Louisiana is known for its unique history, its oil/gas and seafood empires, its music, its diverse cultural make-up, including the Cajun culture of Southwest Louisiana and its once dominant Creole culture, its vast wetlands, swamps, bayous, and its sugar & cotton plantations along its waterways. The culture in the northern half of Louisiana is similar to that of Mississippi, Arkansas, and East Texas.
The heat in Louisiana can often become unbearable especially during summer months. People not from the South should understand that the humidity can make it feel much hotter than it actually is. Seek shade, wear loose clothes (preferably white) and remember to drink lots of water to help prevent against heat related illnesses.
While both English and French are the two de facto official languages of the state, English is the more dominant language. Parts of the south of the state and New Orleans have a long French speaking history; however, in the early 20th century, it was discouraged by the state school system in favor of English. Today, English is spoken by nearly all; however, it is not uncommon to hear conversations in French in the southern and rural parts of the state. Furthermore, there is still a small number of elderly in those parts of the state who can only speak French. Spanish is also spoken too.
In honor of the state's French heritage, local street signage in the French Quarter of New Orleans and many downtowns of cities in the Acadiana region are bilingual in both French and English, with French being more visibly prominent in the latter. However, locals will often refer to a street by its English name rather than French name. As of 2013, the Louisiana legislature has also approved of a bill requiring highway signs to be bilingual in both French and English.
Unlike northern and central Louisiana, the Southern "drawl" is very rare in the southern part of the state. The native English accent in Acadiana has many distinct sounds due to the people's collective French heritage. In addition, the accent of New Orleans is similar to that of Brooklyn.
Seafood Louisiana has long been known for its bounty of fresh seafood.
Some vistors have recently expressed concern about the safety of local seafood due to the Deepwater Horizon oil spill. Seafood that makes it to the markets and restaurants is safe. Oil affected areas are closed to fishing, and catches from unaffected areas are being inspected in even more detail than usual. The oil spill may result in shortages of some species or higher prices in the future. Now is still a good time to enjoy Louisiana seafood.

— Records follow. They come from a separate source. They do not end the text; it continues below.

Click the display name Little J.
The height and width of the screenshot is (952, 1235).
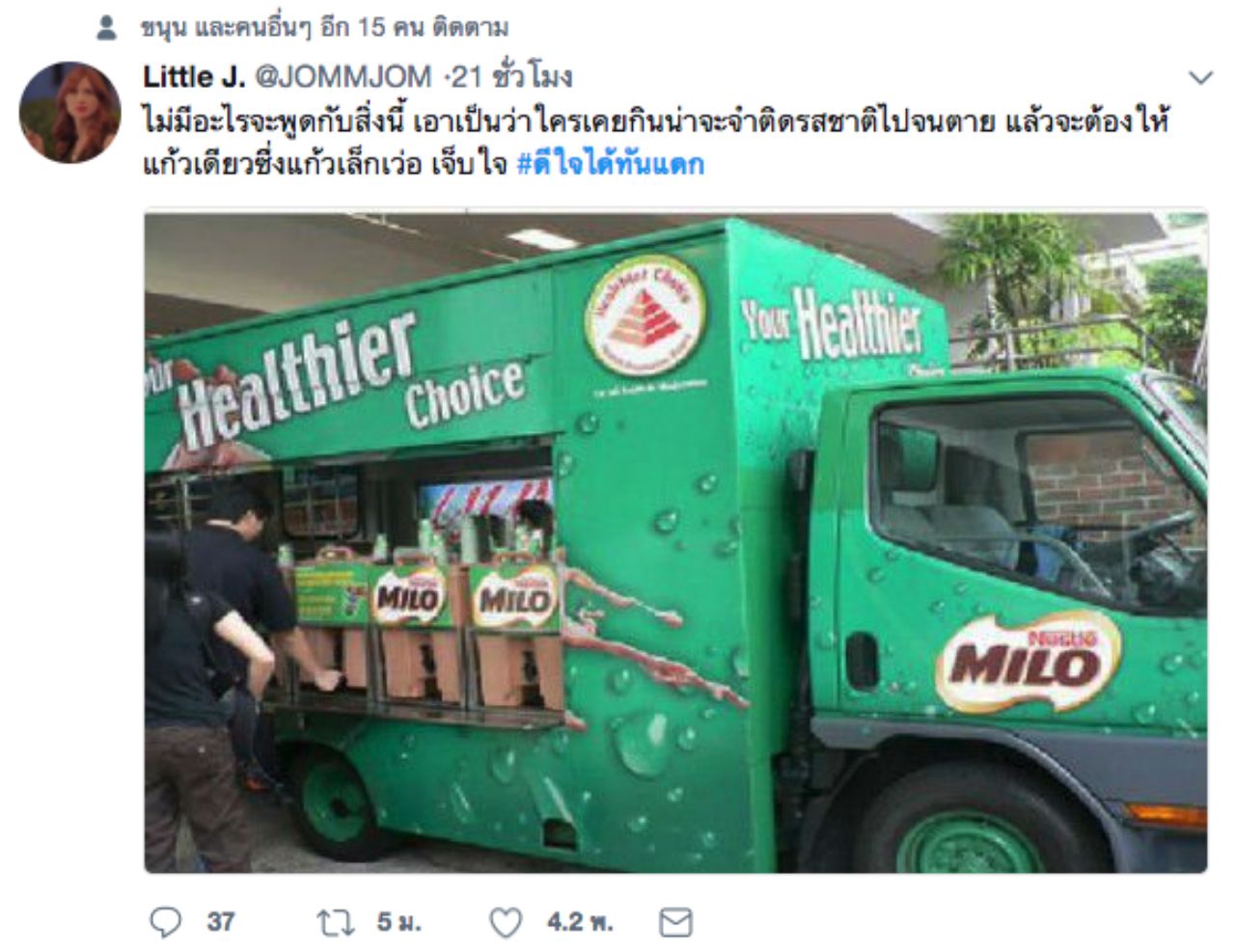pyautogui.click(x=193, y=77)
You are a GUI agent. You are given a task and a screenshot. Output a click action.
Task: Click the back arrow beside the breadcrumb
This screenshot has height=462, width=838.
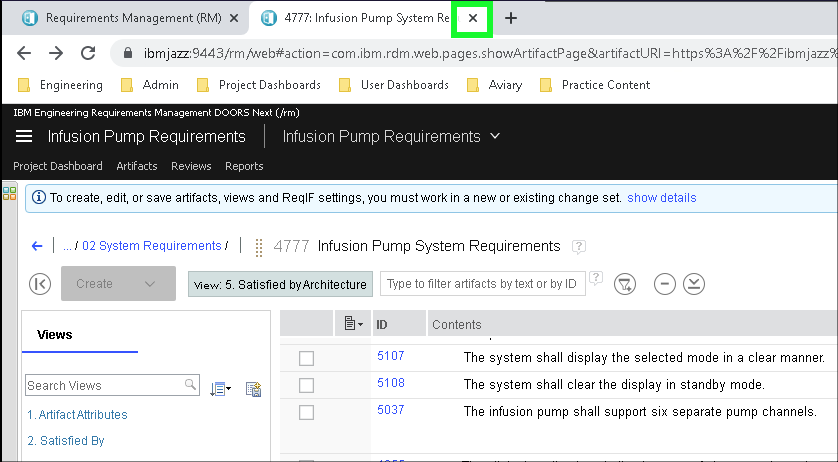coord(37,246)
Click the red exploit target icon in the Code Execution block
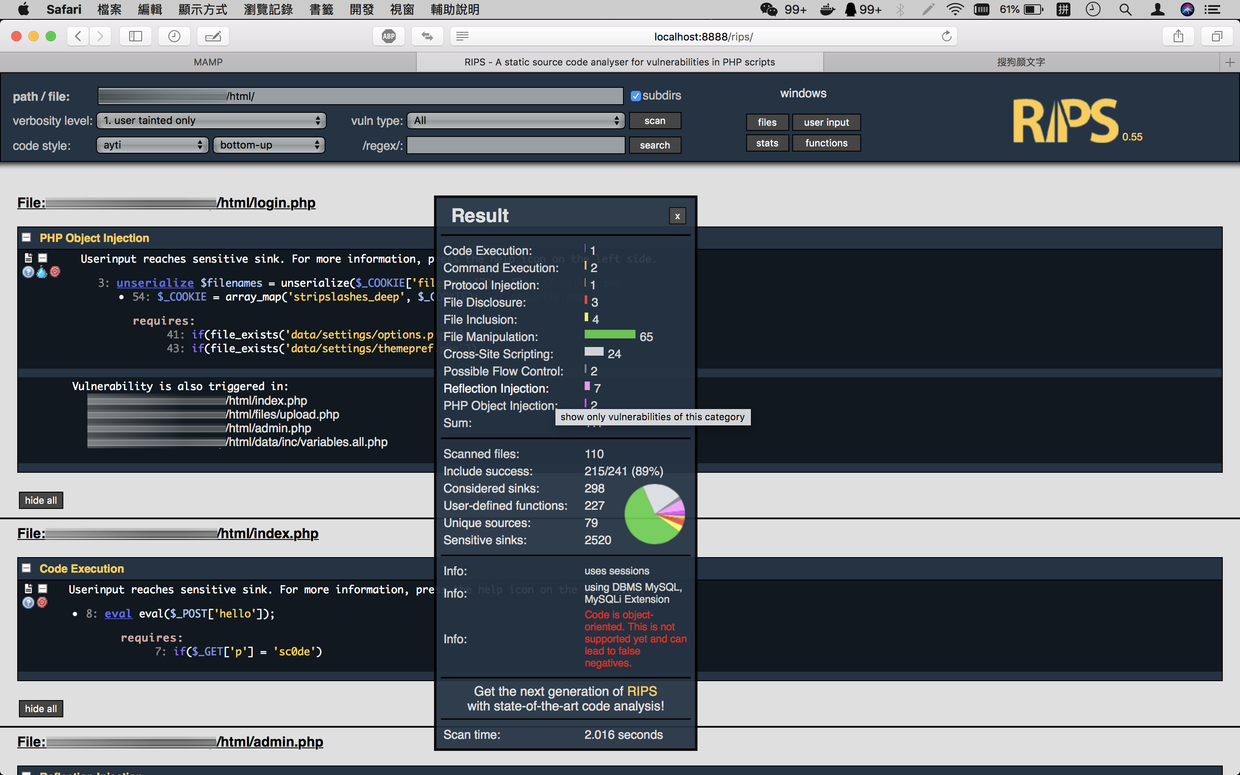The height and width of the screenshot is (775, 1240). point(42,602)
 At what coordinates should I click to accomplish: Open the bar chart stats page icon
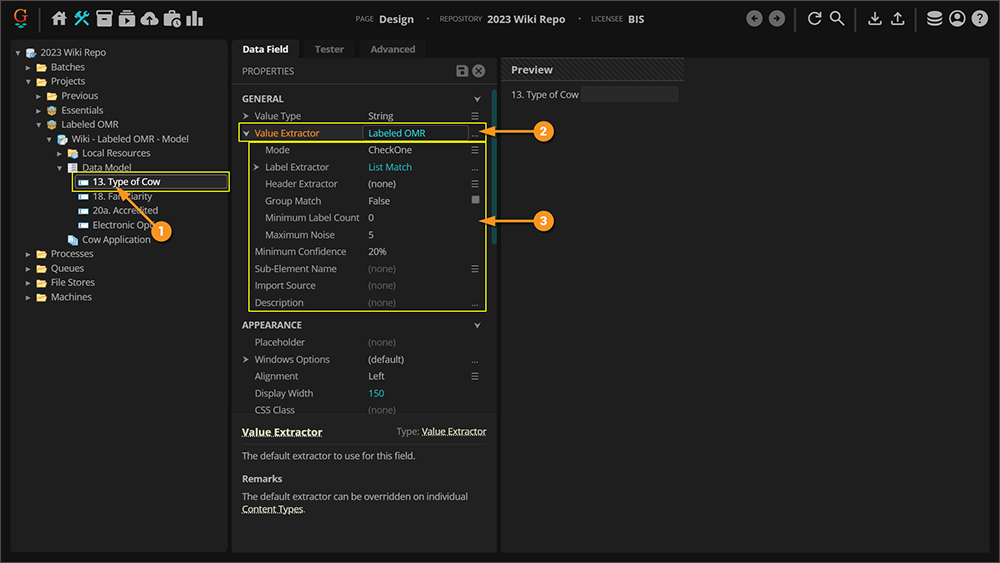(194, 19)
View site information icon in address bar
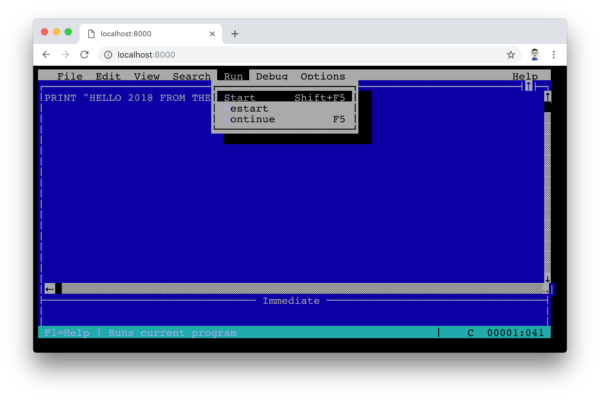This screenshot has width=600, height=400. tap(108, 55)
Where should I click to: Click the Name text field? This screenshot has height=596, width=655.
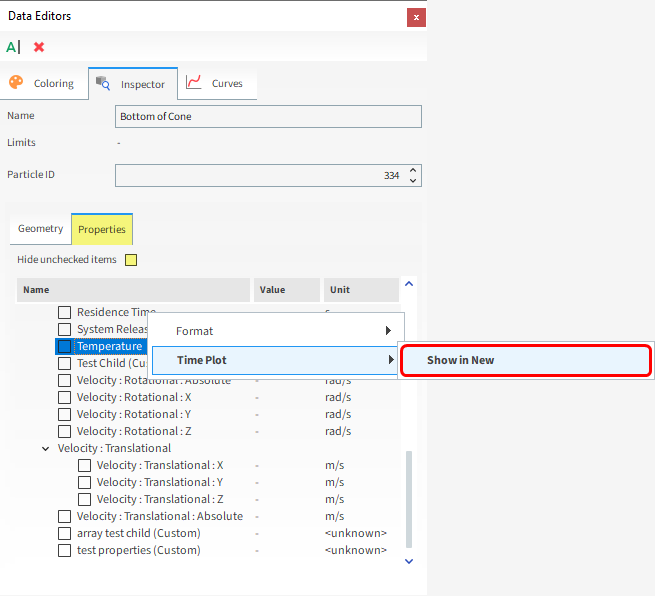pyautogui.click(x=268, y=117)
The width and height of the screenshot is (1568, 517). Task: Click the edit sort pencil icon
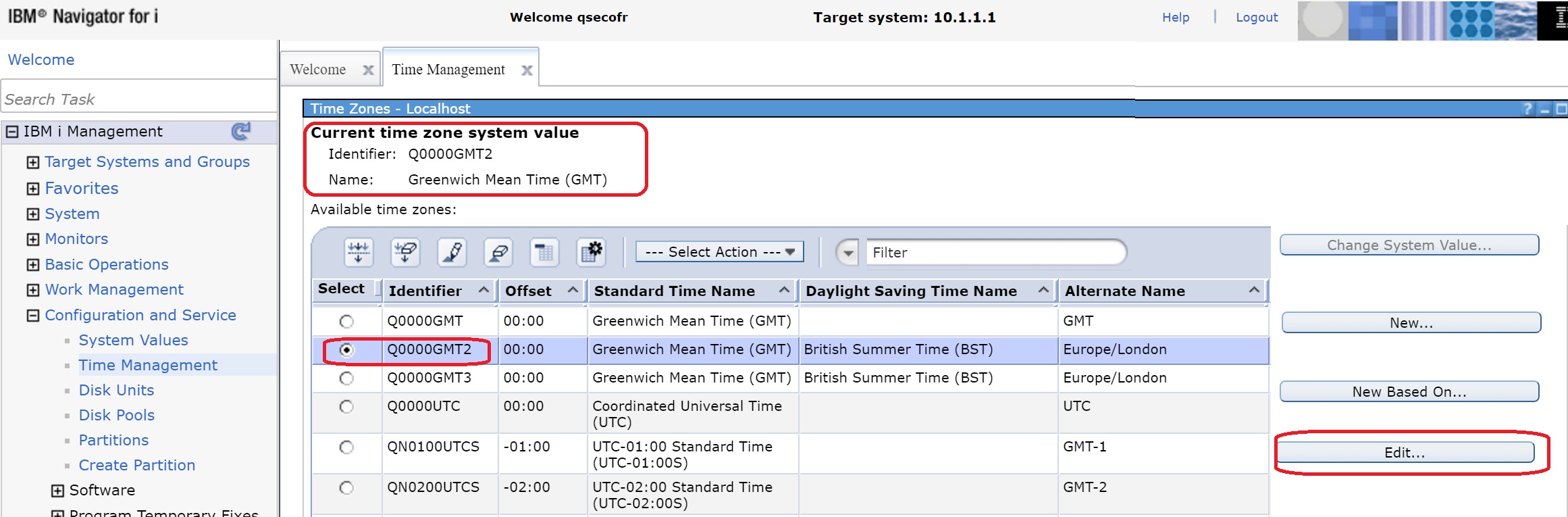click(452, 253)
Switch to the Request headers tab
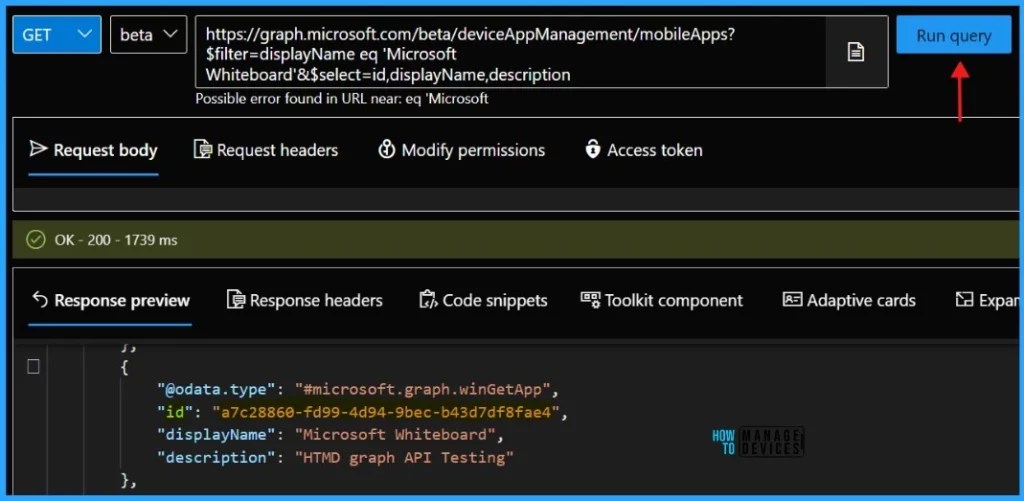The image size is (1024, 501). pyautogui.click(x=266, y=150)
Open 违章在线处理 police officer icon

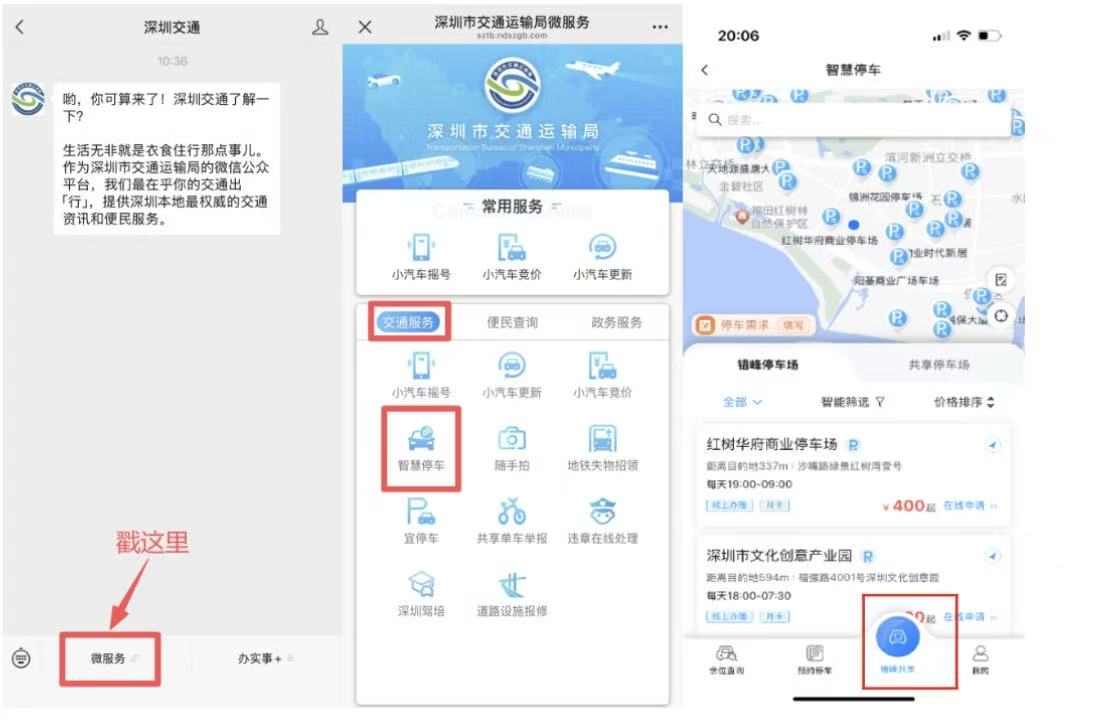coord(602,511)
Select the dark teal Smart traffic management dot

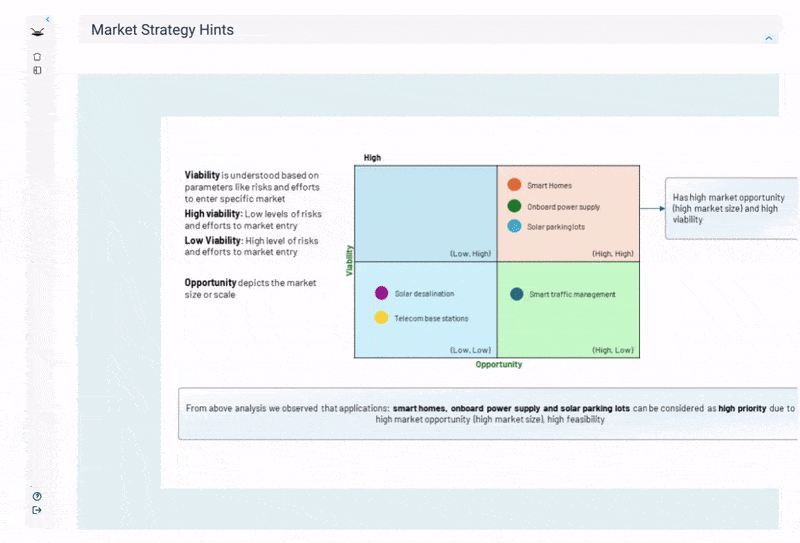(516, 294)
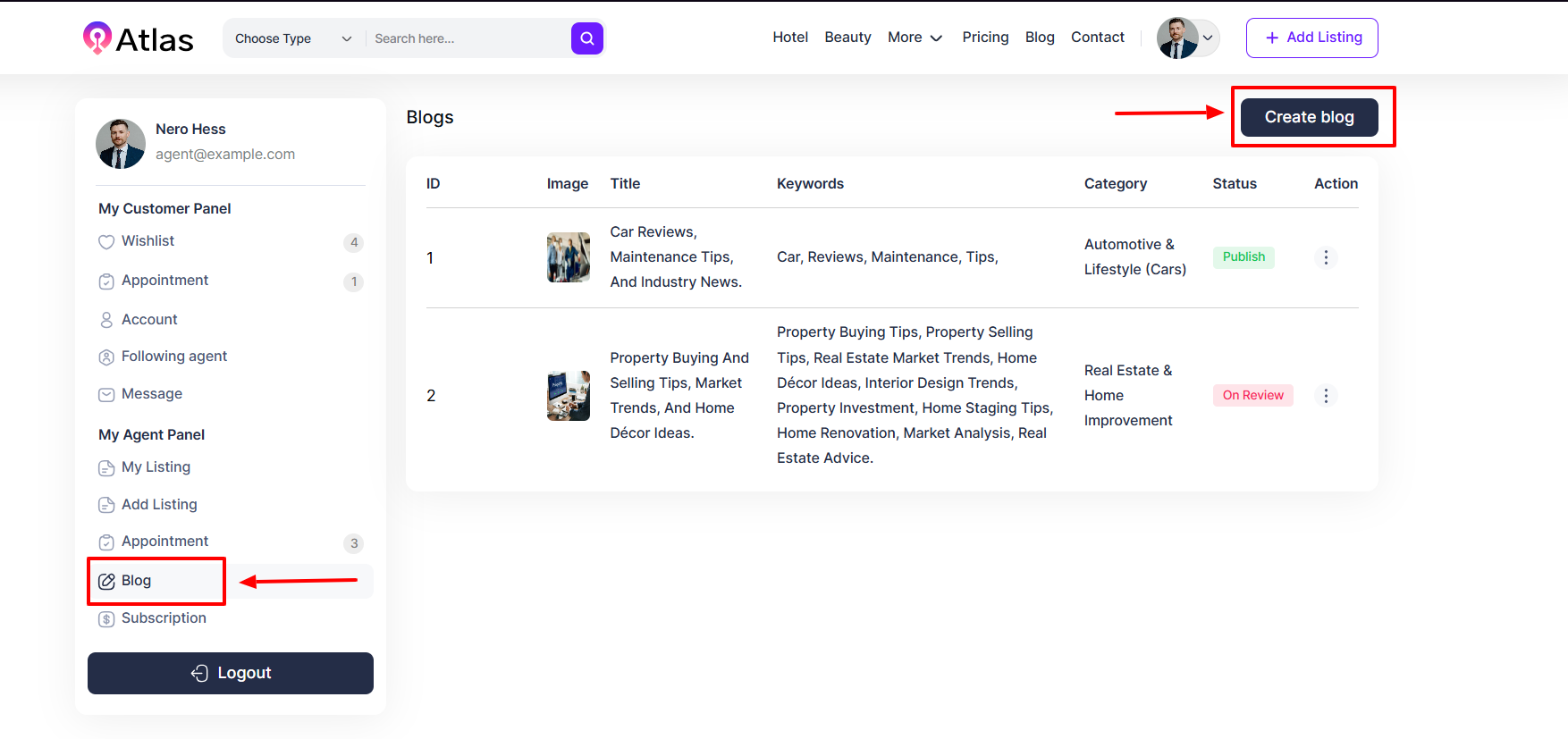Click the car reviews blog thumbnail

(x=568, y=257)
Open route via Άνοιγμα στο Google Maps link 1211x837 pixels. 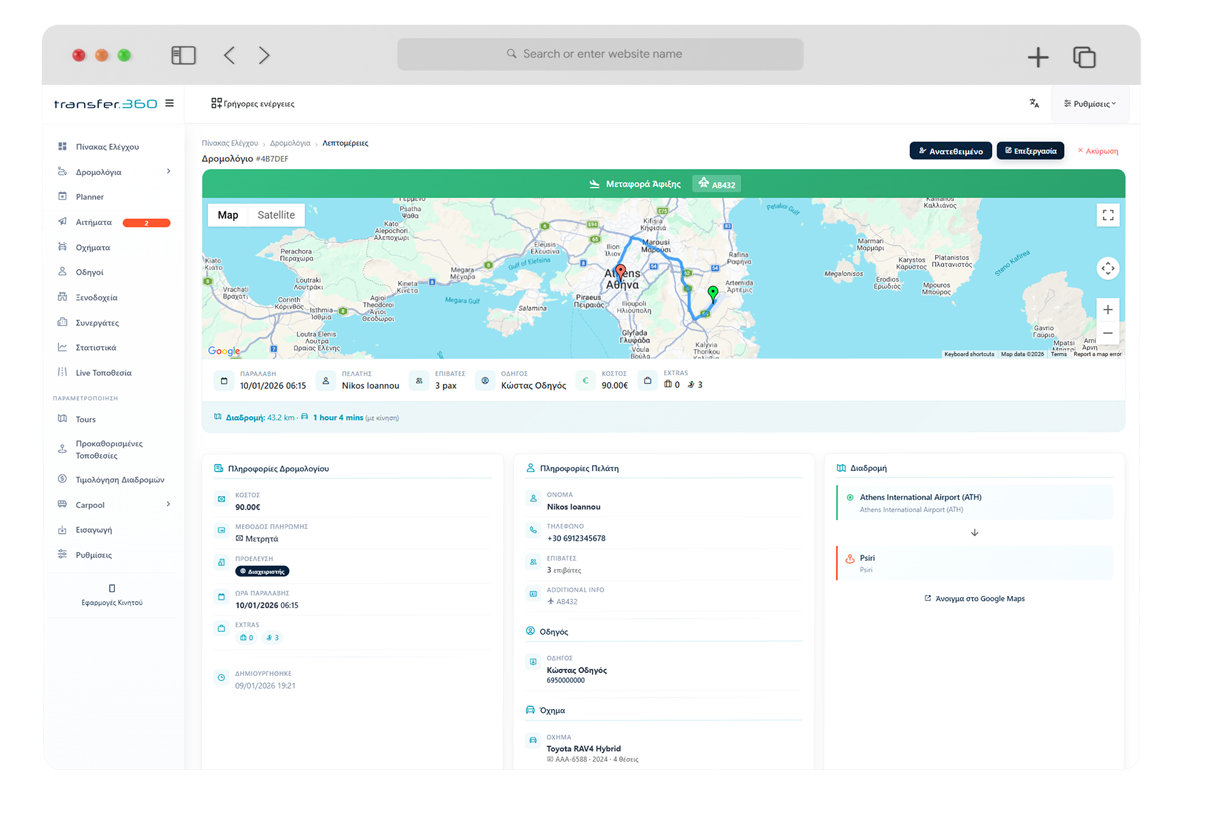pos(974,599)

Louisiana loves good food. Cuisine includes the famous Cajun cooking of Acadiana and the continental traditions with innovative additions in New Orleans. Some items that may seem exotic to visitors from elsewhere may appear on menus, including crawfish and alligator.
The legal drinking/purchasing age is 21. However in New Orleans and parts of Acadiana this drinking age is not rigorously enforced. In March 1996, the Supreme Court of Louisiana upheld a previous ruling by Judge Aucoin that the 21 year old drinking age was unconstitutional, violating the Constitution's equal protection clause. However, it later overturned this ruling. Within hours of the first ruling, the state law enforcement community vowed to enforce the current law, until the loophole in the Constitution was closed. More than 10 years later that loophole is still there. Rule of thumb for anyone wanting to party in Louisiana, regardless of age: don't drink and drive. If you are over 18 but under 21, you generally won't have much problem in New Orleans. Just play your cards right, act like the adult that you are, drink responsibly and you'll have a good time. Don't argue with bartenders, police officers or liquor store owners.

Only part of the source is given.